In view of the lack of any effect of emu oil, there would seem little, if any point, in continuing this line of research at this time.  However, it is recommended that a relatively small quantity of funds ($5,000) be allocated to test the actual preparations that are to be used in clinical trials

If there was the desire to continue on with work on cellular regeneration the only reasonable option would seem to be invitro tissue culture studies. Although such studies would probably contribute little to obtaining Therapeutic Goods Act registration of emu oil.

Implications

The demonstration that there were no adverse effects will facilitate obtaining permission from the relevant Ethics Committees to perform human clinical trials on the anti-inflammatory activity of emu oil.  Such trials will be required before Therapeutic Goods Act registration can be obtained.

Recommendations

  1. The investigation into the effects of emu oil on wound healing be discontinued.

  2. A small sum of money ($5,000) be allocated to test the actual preparations of oil that are to be used in clinical trials.
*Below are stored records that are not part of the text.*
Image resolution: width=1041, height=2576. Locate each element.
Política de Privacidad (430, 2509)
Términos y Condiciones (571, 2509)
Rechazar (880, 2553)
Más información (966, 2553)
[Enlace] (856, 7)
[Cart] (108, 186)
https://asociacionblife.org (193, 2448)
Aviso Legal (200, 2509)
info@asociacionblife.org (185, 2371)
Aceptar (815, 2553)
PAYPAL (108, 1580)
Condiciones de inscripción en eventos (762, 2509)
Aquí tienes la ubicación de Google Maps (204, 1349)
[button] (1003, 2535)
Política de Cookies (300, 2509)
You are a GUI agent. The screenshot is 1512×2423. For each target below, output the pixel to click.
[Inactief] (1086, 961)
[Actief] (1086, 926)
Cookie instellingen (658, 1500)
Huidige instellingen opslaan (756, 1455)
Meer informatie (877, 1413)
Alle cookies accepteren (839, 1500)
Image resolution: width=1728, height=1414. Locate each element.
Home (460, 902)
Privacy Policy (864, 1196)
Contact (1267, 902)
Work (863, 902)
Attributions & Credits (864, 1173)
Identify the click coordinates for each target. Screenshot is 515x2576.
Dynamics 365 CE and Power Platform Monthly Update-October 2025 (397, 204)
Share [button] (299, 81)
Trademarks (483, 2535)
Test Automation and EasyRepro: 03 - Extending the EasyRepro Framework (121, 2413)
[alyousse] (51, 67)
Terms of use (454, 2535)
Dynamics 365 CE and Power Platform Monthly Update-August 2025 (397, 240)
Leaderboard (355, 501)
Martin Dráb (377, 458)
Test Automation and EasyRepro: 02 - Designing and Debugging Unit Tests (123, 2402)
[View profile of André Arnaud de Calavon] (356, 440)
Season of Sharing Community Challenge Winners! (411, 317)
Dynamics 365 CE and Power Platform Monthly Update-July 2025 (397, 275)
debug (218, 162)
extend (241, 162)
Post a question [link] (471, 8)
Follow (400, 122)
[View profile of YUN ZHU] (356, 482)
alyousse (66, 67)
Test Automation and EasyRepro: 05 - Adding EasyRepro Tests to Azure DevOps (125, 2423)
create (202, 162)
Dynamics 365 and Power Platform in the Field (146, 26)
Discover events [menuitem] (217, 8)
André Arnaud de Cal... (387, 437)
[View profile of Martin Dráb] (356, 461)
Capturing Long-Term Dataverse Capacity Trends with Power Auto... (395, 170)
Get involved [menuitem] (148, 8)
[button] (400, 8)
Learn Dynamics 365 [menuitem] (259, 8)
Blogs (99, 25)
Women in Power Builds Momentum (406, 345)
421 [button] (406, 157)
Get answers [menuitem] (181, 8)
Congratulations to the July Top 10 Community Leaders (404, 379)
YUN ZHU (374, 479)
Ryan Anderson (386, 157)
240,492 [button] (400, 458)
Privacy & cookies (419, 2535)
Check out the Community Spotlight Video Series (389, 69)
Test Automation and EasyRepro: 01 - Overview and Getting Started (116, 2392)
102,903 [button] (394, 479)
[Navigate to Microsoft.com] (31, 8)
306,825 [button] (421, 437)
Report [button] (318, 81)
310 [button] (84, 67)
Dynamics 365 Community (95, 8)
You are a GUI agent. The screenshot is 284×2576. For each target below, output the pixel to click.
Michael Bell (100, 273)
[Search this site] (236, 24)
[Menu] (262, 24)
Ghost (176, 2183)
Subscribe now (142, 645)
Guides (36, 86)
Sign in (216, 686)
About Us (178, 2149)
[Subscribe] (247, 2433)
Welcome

  3. Any money available for emu oil research would be better spent in other areas of research, e.g. anti-inflammatory activity and/or the use of emu oil as a transdermal carrier.

 

Intellectual property

None.

Communications strategy

The results of this study will be published with the results of the anti-inflammatory studies.

References

  • Fein, E., Caputo, J., Nagal, A. and Nagal, K. Therapeutic uses of emu oil. US patent number:  5,472,713, Dec. 5, 1995.
  •  Holick, M.J. and Kinney, J.F.  Kalaya     oil:  The promise you can see and feel has exciting new developments.  DCI 158: 36, 1996. 
  • Snowden, J.M. and Whitehouse, M.W.  Anti-inflammatory activity of emu oils in rats.  Inflammpharmocology, in press.
  • Snowden, J.M.  Milestone 1 report on project DAW-82A.  A report to RIRDC, 1997.
  • Snowden, J.M.  Wound contraction:  A quantitative interpretation.  Aust. J. Exp. Biol. Med. Sci. 59: 217, 1981.